> [Texto fornecido]

-*-*-

Krampus: o terror do Natal, do folclore ao cinema

No hemisfério norte, a longa noite do solstício de inverno se estende em meio a paisagens mortas, árvores esqueléticas e ventos uivantes. Seres mágicos invadem o sagrado reino familiar, onde ritos domésticos ocorrem, e a estação ganha uma aura inquietante. Sabemos que as relações do Natal com o sobrenatural são antigas; remontam primeiramente às suas raízes pagãs e aos festejos do Yule. Suas origens são muito mais sombrias, em contraste com a festividade americanizada que conhecemos hoje. Faz parte da tradição, por exemplo, atribuir ao Papai Noel ajudantes sinistros. O mais famoso deles é o Krampus, figura demoníaca do folclore europeu que pune as crianças malcomportadas. Do imaginário à cultura pop, com destaque para os filmes natalinos de horror, esse monstro se popularizou e ficou conhecido como uma versão maldita do Papai Noel. Vamos conhecê-lo!

As origens do Krampus

Hoje, o Krampus é mundialmente conhecido. Muitos vão se lembrar da figura demoníaca semelhante a um sátiro grego, com pelagem escura, dois chifres e uma língua enorme, que pune as crianças com varas. Al Ridenour explica de onde vem esse horror natalino. Embora o senso comum atribua ao monstro origens germânicas, seu verdadeiro reduto jaz nos vales montanhosos da Áustria e da Baviera. Na Alemanha, pelo contrário, a tradição só existe no sul. É claro que um habitante das áreas urbanas (de Berlim, por exemplo) poderia conhecê-la, mas apenas como um curioso costume do sul rural.

Durante o império austro-húngaro, o fenômeno de cartões postais do Krampus ajudou a popularizá-lo. O Krampuskarten, que passou a circular em larga escala no fim da década de 1880, introduziu essa tradição em regiões para além dos Alpes. De acordo com Ridenour, os artistas que criaram a imagem do monstro folclórico para os cartões se inspiraram na figura do Diabo, conforme o catolicismo tradicionalmente o representa, e em . Isso porque, se havia entre as populações rurais o costume de vestir peles de chifres de animais, os registros antropológicos de tais ritos não sobreviveram.

O deus grego dos pastores e rebanhos foi particularmente influente entre os artistas de fim de século, apaixonados pela sua figura enquanto personificação dos ideais pagãos e do excesso orgiástico. Na mitologia grega, Pã é uma deidade parte homem, parte animal; tem o rosto barbudo e enrugado, o queixo saliente, dois chifres na testa, corpo peludo e os membros inferiores de bode. Nas décadas de 1970 e 1980, o neopaganismo da contracultura recuperou essa figura e as raízes não-cristãs do Natal.

-*-*-

> [Trechos dos registros]
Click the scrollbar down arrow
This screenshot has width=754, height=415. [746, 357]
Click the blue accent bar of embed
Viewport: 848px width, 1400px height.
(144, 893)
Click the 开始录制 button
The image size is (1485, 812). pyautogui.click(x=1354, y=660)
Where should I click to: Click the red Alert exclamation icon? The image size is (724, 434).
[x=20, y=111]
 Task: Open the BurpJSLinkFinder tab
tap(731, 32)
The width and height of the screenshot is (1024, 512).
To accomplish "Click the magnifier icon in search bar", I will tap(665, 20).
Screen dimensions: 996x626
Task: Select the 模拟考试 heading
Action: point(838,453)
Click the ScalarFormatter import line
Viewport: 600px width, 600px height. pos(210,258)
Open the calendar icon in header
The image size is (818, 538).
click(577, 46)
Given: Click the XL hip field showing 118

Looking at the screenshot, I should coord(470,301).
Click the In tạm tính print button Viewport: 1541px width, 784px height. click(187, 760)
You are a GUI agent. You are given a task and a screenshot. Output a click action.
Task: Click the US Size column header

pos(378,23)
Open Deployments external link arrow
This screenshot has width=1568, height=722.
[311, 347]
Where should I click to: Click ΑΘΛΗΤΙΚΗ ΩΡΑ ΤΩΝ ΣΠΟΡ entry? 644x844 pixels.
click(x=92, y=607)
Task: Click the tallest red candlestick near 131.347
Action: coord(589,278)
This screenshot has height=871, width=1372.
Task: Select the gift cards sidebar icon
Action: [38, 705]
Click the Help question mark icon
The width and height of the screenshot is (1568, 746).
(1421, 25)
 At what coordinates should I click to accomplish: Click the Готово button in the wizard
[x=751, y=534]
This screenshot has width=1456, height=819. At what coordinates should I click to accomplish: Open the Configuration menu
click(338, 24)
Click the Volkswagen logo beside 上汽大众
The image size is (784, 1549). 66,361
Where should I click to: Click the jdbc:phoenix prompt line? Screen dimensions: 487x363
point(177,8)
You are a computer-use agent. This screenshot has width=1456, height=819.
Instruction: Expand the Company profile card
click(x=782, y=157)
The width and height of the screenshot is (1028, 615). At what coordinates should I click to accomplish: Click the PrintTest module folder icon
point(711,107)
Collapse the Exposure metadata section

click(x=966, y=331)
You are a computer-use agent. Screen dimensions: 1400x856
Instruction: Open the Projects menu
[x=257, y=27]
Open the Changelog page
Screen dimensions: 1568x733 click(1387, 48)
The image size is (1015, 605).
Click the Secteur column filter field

-*-*-

> [Exercício proposto 1] Redigite, sem nenhuma alteração, a parte do texto sobre o Krampus que se inicia com as palavras "Durante o império" e vai até "ritos não sobreviveram.".
> [Exercício proposto 2] Indique se cada afirmação está de acordo com o texto sobre o Krampus, respondendo sim ou não e citando literalmente as palavras do texto que decidem a questão: (a) o verdadeiro reduto do Krampus fica nos vales montanhosos da Áustria e da Baviera; (b) os cartões Krampuskarten passaram a circular em larga escala no início da década de 1880; (c) na Alemanha, a tradição do Krampus existe em todo o país.
> [Exercício proposto 3] Prossiga o texto sobre o Krampus a partir da última frase apresentada.
Os registros não têm nenhuma relação com esta atividade.

> [Resposta esperada 1]
Durante o império austro-húngaro, o fenômeno de cartões postais do Krampus ajudou a popularizá-lo. O Krampuskarten, que passou a circular em larga escala no fim da década de 1880, introduziu essa tradição em regiões para além dos Alpes. De acordo com Ridenour, os artistas que criaram a imagem do monstro folclórico para os cartões se inspiraram na figura do Diabo, conforme o catolicismo tradicionalmente o representa, e em . Isso porque, se havia entre as populações rurais o costume de vestir peles de chifres de animais, os registros antropológicos de tais ritos não sobreviveram.

> [Resposta esperada 2]
(a) Sim: "seu verdadeiro reduto jaz nos vales montanhosos da Áustria e da Baviera".
(b) Não: "passou a circular em larga escala no fim da década de 1880".
(c) Não: "Na Alemanha, pelo contrário, a tradição só existe no sul."

> [Resposta esperada 3]
De onde vem o nome Krampus?

Conforme explica Ridenour, Krampus não era o nome de uma entidade específica, mas de uma classe delas – assim como se fala em “vampiros”, não em “Dráculas”. Escrevê-lo com a inicial em maiúscula vem da convenção de se fazer o mesmo com os substantivos em alemão. Não denota, portanto, nome próprio. Acredita-se que “Krampus” venha do alemão “Kralle” (“garra”) ou do bávaro “Krampn (algo sem vida, seco ou enrugado), embora não seja esse o nome corrente nos seus redutos tradicionais. Com os cartões postais, o termo ganhou ampla circulação no fim do século XIX e no início do XX. Daí em diante, passou a designar o monstro em todos os lugares, até mesmo na cultura pop.

No sopé da Baviera e nos arredores de Salzburg, o termo mais usado era, na verdade, “Kramperl”. Os tiroleses e outros povos referiam-se ao monstro apenas como o “Tuifl” (que no dialeto local significa “diabo”). Por vezes, devido à crença de que não se deve mencionar o nome do diabo, usou-se termos que o descrevem ao invés de nomeá-lo. Além do regionalismo, um fator histórico para a diversificação da tradição foi a reforma religiosa. Nas regiões protestantes, à medida que perdia seu caráter eclesiástico para se tornar uma figura secular, que dá presentes, São Nicolau manteve os seres mágicos que o acompanhavam – aos quais se chamou, genericamente, de “ajudantes sombrios”.

Histórias para assustar crianças

A entidade ameaçadora, associada ao ato de dar recompensas, certamente atendia a propósitos pedagógicos. Contudo, essa ideia se modificou ao longo do tempo na literatura, no folclore e na tradição religiosa. O “Bicho-Papão” ou Kinderschreckfigur alemão (isto é, “figura do terror infantil”), garantia que as crianças fizessem suas orações, se comportassem bem ou dormissem na hora certa.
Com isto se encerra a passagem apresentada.